Bonjour dasola. C'est un peu étonnant qu'on le trouve "décousu". Enfin, ça ne l'est pas plus que d'habitude chez Woody Allen, qui aime bien généralement scinder ses récits en deux (voire plus).
J'aime que vous vous attachiez aux propriétés de la mise en scène. Ces coupes dont vous parlez très justement, qui mettent le récit sens dessus-dessous, et pas seulement le récit mais aussi les relations humaines et l'état psychologique de l'héroïne, je trouve qu'elles témoignent d'une dureté singulière. "Sans ménagement mais sans mépris" écrivez-vous. Cette absence de mépris (alors que j'en sens dans d'autres films d'Allen, en particulier Match Point) est indéniable, mais si vous la soulignez, c'est à mon avis parce que l'absence de ménagement ressemble beaucoup à de la cruauté. La coupe est en soi une violence faite aux scènes, aux histoires vécues. Par exemple dans la séquence où la soeur de Jasmine se fait plaquer au téléphone par Louie CK : la brutalité de l'annonce est redoublée par la vitesse avec laquelle Allen passe à autre chose. Cette cruauté - un peu atténuée par des personnages secondaires hauts en couleurs - a quelque chose de hautain et de froid, de sorte que le sentiment d'avoir affaire à des fantômes, je trouve qu'on l'a dès le début, avec cette façon qu'a Allen d'isoler les personnages les uns des autres, en refusant de construire des échanges entre eux autres que trompeurs, hystériques ou infantiles. Au premier plan de cette galerie de monstres faibles, il fallait une sorte d'alter-ego de Woody Allen, c'est-à-dire un personnage froid et hautain qui choisit de ne voir que les aspects de la réalité servant à entretenir son délire créateur (Allen n'a pas choisi par hasard une hyper-active, et qui a du goût). A quoi mène ce délire ? Il n'est pas indifférent qu'on ne le sache pas à la fin du film qui se termine en suspens. Mais il est clair, par ce qu'on a vu auparavant, que Jasmine ne cessera pas d'y croire, de se débattre, et de mépriser le monde entier. "L'attachement aux personnages" dont vous parlez n'est pas un attachement aux personnes mais à leurs maladies.

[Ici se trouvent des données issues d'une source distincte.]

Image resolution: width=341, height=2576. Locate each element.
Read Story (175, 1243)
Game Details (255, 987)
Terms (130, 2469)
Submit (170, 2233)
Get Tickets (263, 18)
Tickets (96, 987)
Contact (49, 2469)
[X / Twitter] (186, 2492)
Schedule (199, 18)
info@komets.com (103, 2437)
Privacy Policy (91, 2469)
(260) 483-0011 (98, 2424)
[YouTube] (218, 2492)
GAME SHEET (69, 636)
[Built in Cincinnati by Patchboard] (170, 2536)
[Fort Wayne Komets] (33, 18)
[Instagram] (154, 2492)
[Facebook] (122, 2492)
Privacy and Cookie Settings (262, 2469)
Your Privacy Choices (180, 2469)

La question de la cruauté et celle du mépris, elles sont très difficiles à trancher. Cela renvoie par exemple à l'opposition Altman/DePalma dont nous avions pu débattre à l'occasion chez l'ami Orlof. Altman, DePalma, Allen, cinéastes aimant travailler les différentes façons de raconter une histoire et, conséquence inévitable, jouant à "manipuler" les personnages (cinéastes venant aussi, tous, des années 70).
Ce que vous dites, Griffe, est très juste et l'exemple de l'annonce de la séparation est très bien choisi. Mais il faut ajouter quelque chose de très important à mon avis : le film donne clairement l'impression que l'épreuve est au final moins dévastatrice pour les gens les moins aisés, qui parviennent à surnager. La chute du mari n'est pas illustrée, il est évacué, tandis que Jasmine se noie dans ses délires et n'en sortira probablement pas.